| What is required |
The records are to be copied from the line that contains "Screen dimensions: 800x370" through their last line, word for word, with every picture left out.

(Screenshot grounding data)
[Start of section]

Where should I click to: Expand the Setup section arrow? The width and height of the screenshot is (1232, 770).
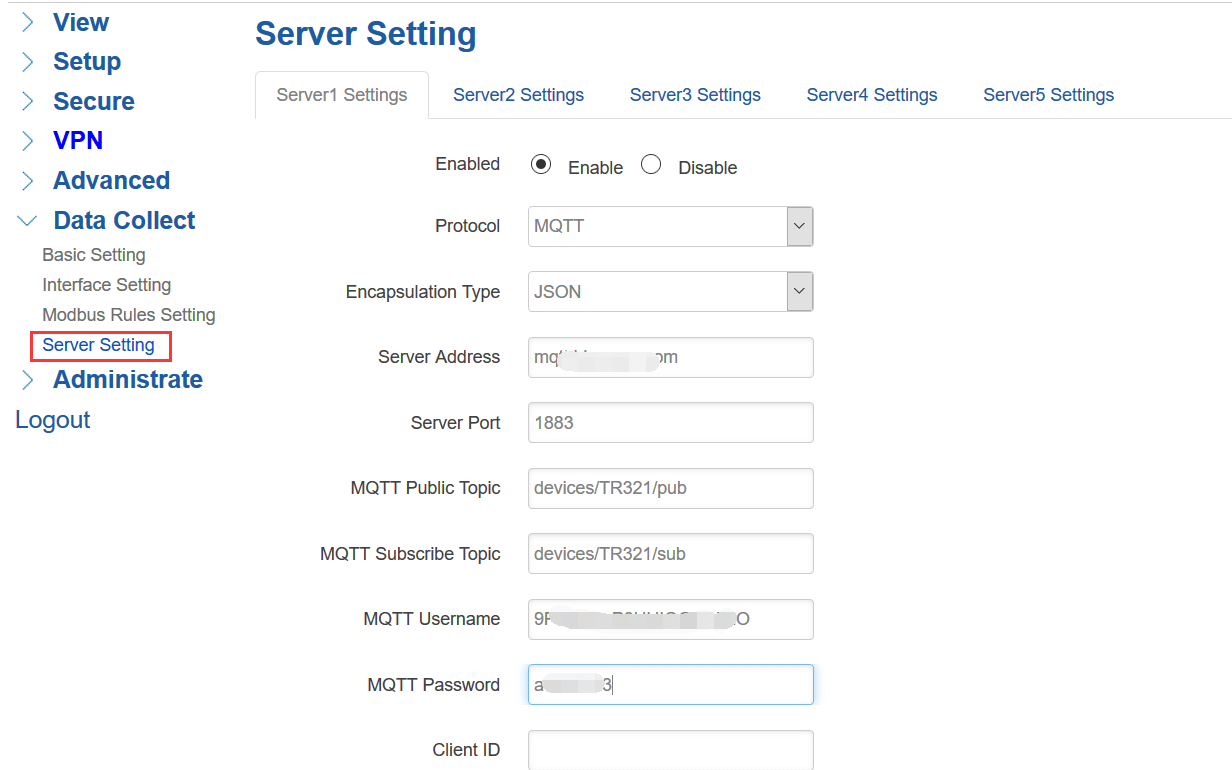pyautogui.click(x=25, y=61)
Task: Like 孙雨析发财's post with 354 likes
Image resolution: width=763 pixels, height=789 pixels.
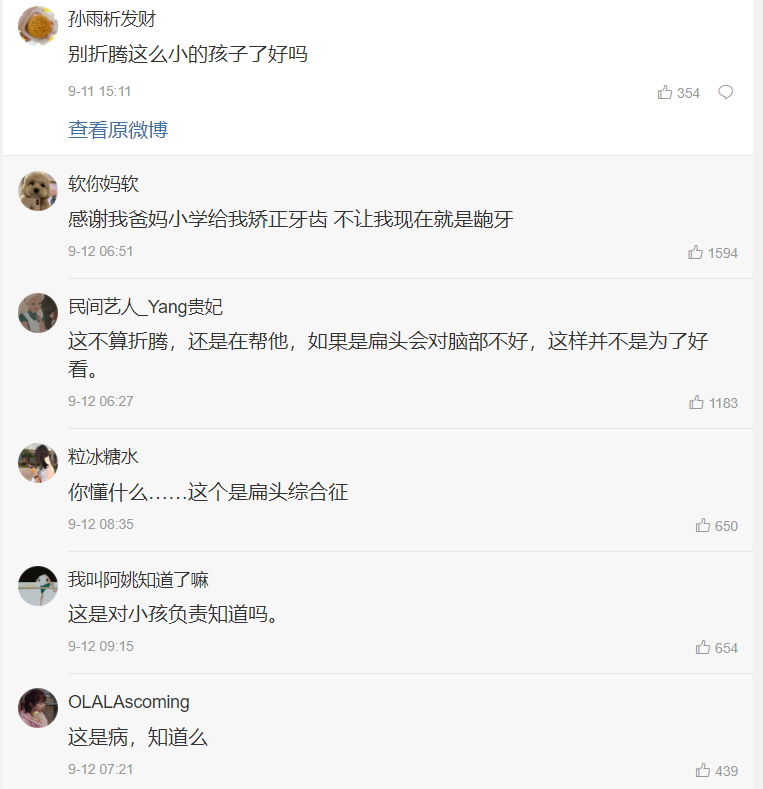Action: click(x=666, y=93)
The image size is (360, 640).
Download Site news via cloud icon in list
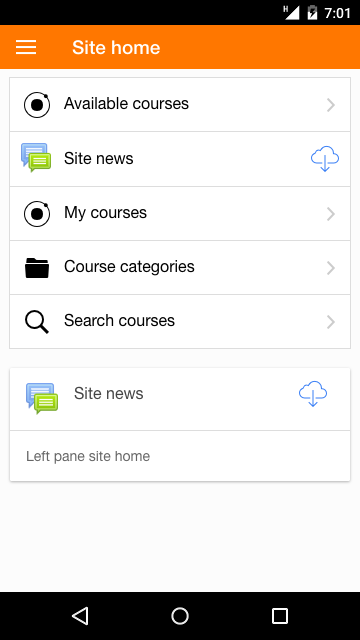pos(325,159)
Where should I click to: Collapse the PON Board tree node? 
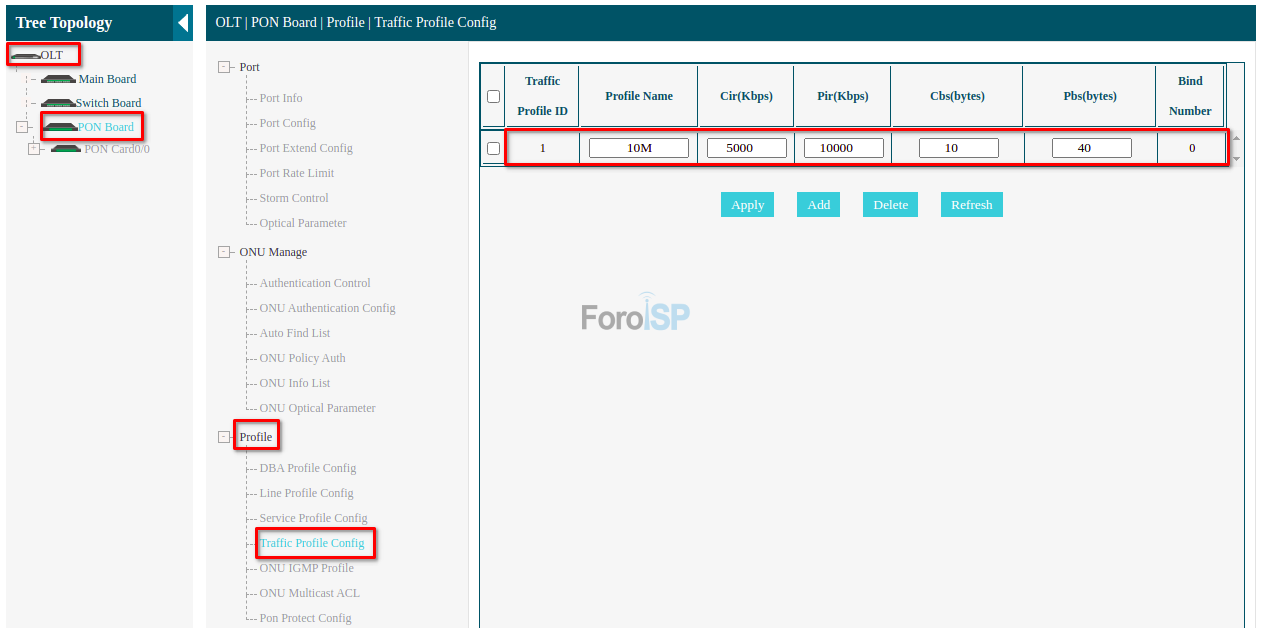(22, 127)
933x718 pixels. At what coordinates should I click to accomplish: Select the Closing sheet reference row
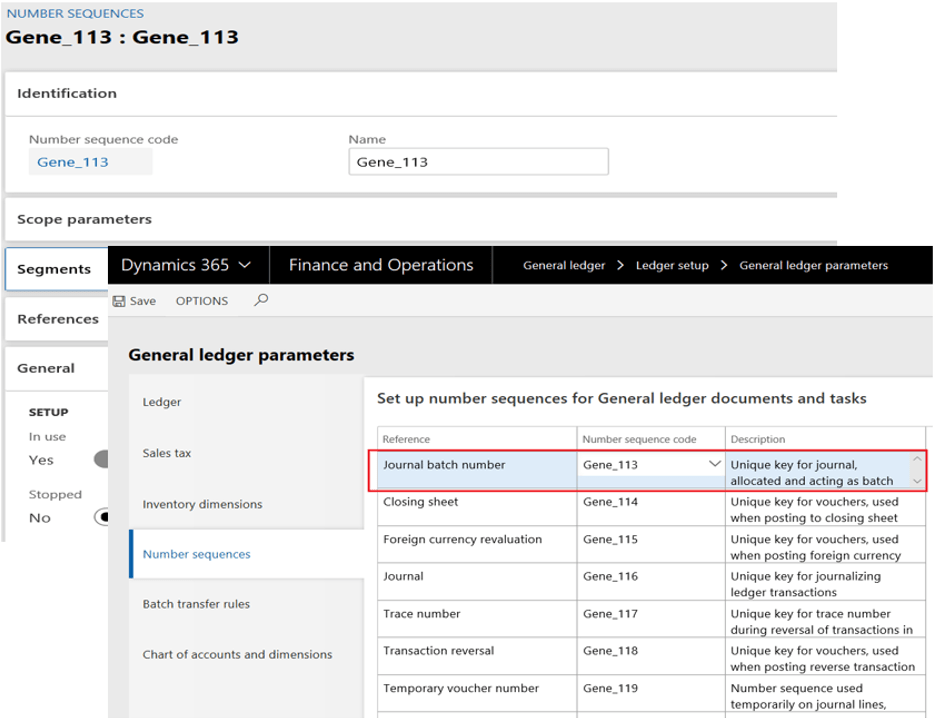tap(420, 502)
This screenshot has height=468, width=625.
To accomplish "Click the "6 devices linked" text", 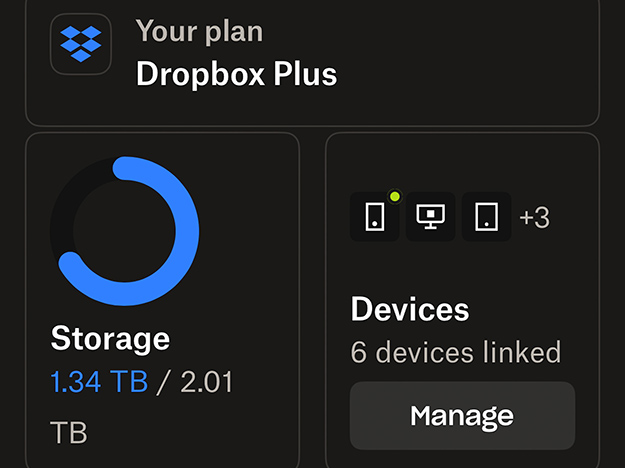I will click(455, 352).
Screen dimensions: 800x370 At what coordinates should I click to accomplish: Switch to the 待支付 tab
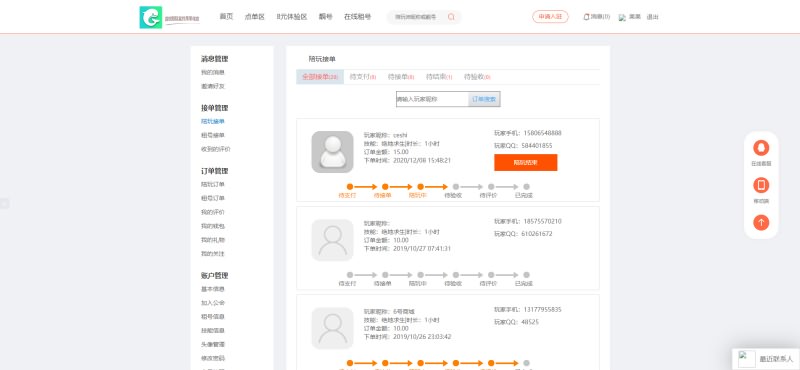coord(363,77)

[End of section]

| Solution for this problem |
Screen dimensions: 800x370 At what coordinates should I click to accomplish: Switch to the 待支付 tab
coord(363,77)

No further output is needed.